◆ **The problem**: Look through the lines below, find those with the word "height", and copy them.

◆ **Task inputs**:
—————

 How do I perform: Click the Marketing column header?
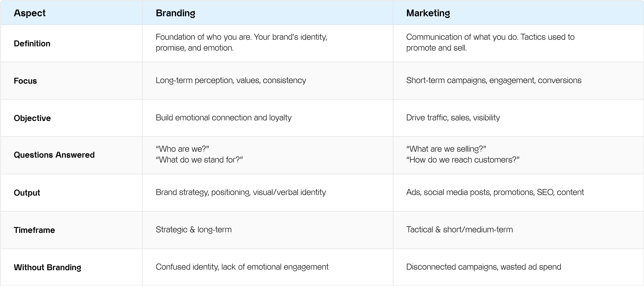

—————

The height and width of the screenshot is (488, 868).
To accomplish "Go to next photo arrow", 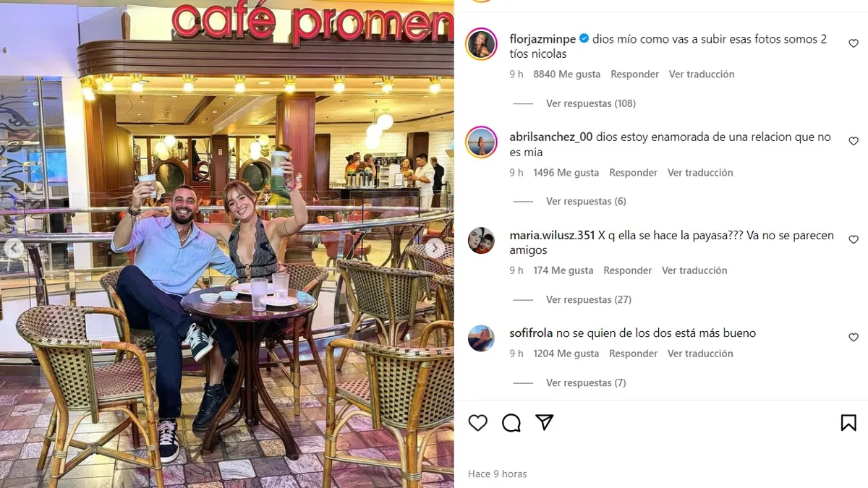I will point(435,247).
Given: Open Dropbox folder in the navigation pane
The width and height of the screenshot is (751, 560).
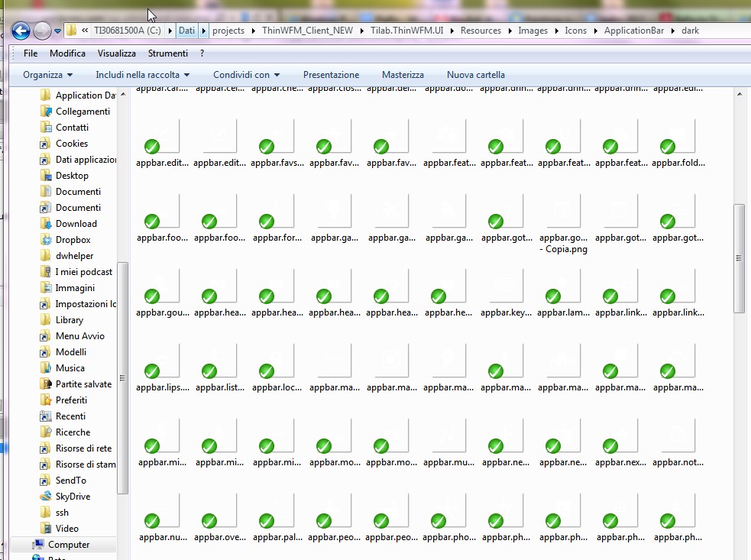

—————

◆ **Task answer**:
The height and width of the screenshot is (488, 868).
The width and height of the screenshot is (751, 560).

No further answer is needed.